- _Exercise objective_
Take every line from the listing below that includes "computer" and copy it.
┌──
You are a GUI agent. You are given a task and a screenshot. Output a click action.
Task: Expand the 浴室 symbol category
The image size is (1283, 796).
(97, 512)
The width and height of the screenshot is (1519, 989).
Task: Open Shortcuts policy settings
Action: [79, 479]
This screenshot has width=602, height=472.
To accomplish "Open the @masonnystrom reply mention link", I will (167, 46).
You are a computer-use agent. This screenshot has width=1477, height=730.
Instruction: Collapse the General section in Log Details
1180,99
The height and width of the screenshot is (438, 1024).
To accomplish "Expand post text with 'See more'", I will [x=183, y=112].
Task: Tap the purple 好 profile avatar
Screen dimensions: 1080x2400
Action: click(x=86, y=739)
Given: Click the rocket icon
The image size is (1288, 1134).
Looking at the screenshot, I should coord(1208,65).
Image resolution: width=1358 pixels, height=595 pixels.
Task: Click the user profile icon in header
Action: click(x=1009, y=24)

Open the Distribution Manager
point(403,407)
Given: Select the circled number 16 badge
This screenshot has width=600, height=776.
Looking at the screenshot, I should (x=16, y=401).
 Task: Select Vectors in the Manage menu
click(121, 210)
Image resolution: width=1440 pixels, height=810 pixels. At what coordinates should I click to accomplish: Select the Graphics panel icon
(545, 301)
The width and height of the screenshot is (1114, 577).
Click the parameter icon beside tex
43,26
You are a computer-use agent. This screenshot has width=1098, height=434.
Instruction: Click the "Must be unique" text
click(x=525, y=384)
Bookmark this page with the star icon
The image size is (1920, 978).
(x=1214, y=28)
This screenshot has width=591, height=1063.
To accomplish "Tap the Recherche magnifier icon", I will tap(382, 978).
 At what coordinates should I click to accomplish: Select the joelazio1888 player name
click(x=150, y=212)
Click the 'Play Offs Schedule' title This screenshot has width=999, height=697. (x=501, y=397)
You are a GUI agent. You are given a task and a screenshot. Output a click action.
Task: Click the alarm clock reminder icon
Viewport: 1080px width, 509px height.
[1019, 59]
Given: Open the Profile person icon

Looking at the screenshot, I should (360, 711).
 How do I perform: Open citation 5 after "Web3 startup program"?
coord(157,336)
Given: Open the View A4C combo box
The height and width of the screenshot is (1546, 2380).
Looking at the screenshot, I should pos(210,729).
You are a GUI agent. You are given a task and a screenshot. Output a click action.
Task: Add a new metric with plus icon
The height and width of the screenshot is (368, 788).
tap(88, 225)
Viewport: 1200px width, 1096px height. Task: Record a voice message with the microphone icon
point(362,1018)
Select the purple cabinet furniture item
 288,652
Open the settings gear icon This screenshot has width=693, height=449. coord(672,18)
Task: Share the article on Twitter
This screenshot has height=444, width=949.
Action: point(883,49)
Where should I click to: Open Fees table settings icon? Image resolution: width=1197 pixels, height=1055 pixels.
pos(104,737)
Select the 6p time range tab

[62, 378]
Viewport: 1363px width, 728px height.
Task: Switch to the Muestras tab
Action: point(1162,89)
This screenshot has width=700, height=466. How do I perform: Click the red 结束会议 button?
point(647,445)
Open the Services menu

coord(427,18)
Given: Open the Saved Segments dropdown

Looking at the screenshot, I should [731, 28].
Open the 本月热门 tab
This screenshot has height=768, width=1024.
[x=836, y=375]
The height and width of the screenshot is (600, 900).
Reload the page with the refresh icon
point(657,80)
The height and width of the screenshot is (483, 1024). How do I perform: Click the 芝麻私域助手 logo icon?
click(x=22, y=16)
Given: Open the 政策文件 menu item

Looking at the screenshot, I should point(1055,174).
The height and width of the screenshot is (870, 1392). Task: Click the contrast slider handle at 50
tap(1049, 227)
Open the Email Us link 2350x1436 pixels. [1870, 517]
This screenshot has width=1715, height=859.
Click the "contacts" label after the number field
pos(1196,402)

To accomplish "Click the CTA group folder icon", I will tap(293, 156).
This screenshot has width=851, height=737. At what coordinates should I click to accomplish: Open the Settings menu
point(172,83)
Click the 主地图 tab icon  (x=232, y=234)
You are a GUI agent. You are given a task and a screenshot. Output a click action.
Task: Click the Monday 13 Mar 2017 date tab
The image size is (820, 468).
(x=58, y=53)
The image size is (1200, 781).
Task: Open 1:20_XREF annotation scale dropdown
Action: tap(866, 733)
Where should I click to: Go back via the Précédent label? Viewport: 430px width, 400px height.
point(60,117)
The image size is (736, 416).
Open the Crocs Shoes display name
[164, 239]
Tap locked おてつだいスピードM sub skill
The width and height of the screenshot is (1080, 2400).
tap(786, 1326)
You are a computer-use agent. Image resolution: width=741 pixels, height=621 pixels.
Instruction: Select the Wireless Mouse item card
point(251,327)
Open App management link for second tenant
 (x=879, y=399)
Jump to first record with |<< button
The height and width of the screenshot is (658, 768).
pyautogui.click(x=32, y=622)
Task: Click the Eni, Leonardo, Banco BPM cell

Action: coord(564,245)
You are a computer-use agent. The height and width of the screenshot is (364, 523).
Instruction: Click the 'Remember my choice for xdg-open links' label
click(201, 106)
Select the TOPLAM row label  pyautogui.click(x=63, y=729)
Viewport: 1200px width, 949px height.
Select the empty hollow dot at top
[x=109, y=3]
└──
- _Output of the exercise_
You are a computer-use agent. This screenshot has width=1477, height=730.
You are a computer-use agent. This screenshot has width=1098, height=434.
You are a computer-use agent. Image resolution: width=741 pixels, height=621 pixels.
You are a computer-use agent. The height and width of the screenshot is (364, 523).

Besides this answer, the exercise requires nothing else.